Mexican drug lord convicted in killing of DEA agent Enrique ‘Kiki' Camarena is freed

Fox News10-04-2025
A Mexican drug lord was released from custody after being convicted in the 1985 killing of Drug Enforcement Administration agent Enrique 'Kiki' Camarena.
Ernesto "Don Neto" Fonseca Carrillo, one of the co-founders of the Guadalajara Cartel, was freed last weekend after completing his 40-year sentence, a federal agent confirmed to the Associated Press.
Fonseca, 94, had been serving the remainder of his sentence under home confinement outside Mexico City since being moved from prison in 2016. The DEA did not immediately respond to a request for comment Thursday from Fox News Digital.
Rafael Caro Quintero, another Guadalajara Cartel co-founder who also was convicted in the murder, was one of 29 cartel figures Mexico sent to the United States in February. It's unclear if the U.S. is now looking to bring Fonseca into custody.
At the time of his murder, the DEA and Camarena had been utilizing a series of wiretaps to make sizeable drug busts inside Mexico.
In February 1985, as Camarena left to meet his wife for lunch outside the U.S. consulate in Guadalajara, he was surrounded by officers from the DFS, a Mexican intelligence agency that no longer exists.
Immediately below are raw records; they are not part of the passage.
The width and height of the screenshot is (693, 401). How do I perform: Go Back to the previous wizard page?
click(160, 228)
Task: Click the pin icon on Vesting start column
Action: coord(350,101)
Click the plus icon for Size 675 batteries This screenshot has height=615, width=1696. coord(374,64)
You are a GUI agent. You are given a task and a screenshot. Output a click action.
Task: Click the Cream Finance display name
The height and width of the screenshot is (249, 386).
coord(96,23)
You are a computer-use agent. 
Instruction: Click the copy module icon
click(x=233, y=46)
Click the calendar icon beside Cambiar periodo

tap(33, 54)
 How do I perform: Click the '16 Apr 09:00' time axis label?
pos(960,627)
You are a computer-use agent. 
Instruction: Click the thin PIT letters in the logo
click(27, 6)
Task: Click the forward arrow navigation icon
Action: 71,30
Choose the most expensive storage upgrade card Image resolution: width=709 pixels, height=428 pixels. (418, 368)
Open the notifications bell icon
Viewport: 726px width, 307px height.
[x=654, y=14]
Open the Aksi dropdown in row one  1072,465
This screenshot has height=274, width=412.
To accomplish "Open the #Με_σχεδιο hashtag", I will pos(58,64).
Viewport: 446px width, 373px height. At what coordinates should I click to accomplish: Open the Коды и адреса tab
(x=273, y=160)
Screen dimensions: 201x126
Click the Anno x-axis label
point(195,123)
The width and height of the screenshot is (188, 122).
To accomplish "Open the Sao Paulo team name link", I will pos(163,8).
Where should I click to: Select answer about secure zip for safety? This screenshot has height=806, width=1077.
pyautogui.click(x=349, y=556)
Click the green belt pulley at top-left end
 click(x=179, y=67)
"Back in the middle 1980s, the DFS, their main role was to protect the drug lords," former DEA agent Hector Berrellez, who led the investigation into Camarena's murder, told Fox News in 2013.
The DFS agents then took Camarena, blindfolded and held at gunpoint, to one of Caro Quintero's haciendas nearby.
For more than 30 hours, Caro-Quintero and others interrogated Camarena and crushed his skull, jaw, nose and cheekbones with a tire iron. They broke his ribs, drilled a hole in his head and tortured him with a cattle prod. As Camarena lay dying, Caro-Quintero ordered a cartel doctor to keep the U.S. agent alive.
The 37-year-old's body was found dumped on a nearby ranch about a month later.
In 2013, Caro Quintero walked free after serving 28 years in prison. He was released after a court overturned his 40-year sentence for the kidnapping and killing of Camarena.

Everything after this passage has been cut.